When a line in the material beneath includes the word "will", add it to the count, and report the count alone.
-=-=-
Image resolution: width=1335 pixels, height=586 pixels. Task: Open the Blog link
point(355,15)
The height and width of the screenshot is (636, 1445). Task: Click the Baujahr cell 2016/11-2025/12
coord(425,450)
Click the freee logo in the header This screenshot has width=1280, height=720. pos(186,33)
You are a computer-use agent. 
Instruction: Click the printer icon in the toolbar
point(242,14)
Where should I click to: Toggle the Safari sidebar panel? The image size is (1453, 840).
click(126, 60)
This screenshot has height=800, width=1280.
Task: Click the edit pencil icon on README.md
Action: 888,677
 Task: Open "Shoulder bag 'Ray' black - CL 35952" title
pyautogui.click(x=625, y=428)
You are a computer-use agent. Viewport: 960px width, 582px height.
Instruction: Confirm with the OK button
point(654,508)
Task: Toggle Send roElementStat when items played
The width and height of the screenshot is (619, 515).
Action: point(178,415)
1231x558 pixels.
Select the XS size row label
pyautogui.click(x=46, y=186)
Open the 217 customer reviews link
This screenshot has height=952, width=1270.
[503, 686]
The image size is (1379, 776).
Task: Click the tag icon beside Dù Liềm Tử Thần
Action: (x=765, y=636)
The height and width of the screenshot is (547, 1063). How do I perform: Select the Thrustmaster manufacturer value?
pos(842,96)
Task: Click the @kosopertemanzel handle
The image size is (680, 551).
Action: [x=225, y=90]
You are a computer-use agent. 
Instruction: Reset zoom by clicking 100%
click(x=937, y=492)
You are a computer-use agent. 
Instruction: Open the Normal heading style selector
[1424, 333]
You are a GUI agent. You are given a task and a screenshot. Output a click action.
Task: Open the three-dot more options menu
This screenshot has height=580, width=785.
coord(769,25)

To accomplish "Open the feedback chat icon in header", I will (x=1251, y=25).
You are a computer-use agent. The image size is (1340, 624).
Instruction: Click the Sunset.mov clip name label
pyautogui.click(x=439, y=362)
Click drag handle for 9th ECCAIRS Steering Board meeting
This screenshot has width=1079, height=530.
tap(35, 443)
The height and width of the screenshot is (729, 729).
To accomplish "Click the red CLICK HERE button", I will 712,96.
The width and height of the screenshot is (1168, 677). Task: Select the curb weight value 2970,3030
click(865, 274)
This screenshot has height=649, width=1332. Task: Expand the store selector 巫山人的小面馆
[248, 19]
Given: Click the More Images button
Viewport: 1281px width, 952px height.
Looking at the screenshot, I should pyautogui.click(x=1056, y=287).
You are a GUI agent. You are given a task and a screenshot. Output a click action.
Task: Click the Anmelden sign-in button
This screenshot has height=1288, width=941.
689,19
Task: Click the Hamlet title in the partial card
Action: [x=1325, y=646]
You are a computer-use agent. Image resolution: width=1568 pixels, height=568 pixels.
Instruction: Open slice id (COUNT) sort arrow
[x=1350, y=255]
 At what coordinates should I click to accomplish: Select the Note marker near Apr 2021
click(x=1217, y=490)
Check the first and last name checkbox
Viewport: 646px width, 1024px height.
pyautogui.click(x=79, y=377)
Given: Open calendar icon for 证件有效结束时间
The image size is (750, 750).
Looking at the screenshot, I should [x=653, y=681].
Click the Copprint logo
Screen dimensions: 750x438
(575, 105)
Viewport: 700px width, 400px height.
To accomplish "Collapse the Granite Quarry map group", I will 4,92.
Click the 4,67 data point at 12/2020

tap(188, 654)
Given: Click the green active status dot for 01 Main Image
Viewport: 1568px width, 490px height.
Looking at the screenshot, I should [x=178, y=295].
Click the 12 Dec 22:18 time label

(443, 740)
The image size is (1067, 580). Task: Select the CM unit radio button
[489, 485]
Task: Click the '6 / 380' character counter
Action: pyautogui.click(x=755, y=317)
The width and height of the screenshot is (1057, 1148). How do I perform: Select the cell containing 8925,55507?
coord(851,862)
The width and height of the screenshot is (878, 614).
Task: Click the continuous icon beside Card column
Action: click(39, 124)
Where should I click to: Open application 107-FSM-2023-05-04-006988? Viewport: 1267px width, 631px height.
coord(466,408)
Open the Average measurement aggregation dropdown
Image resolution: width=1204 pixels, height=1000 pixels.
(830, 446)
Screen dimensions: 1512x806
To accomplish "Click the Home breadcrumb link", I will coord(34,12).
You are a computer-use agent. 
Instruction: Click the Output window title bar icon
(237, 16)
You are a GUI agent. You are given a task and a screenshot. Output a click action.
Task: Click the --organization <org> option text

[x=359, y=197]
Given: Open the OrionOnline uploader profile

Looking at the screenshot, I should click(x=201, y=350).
-=-=-
**Exercise result**
4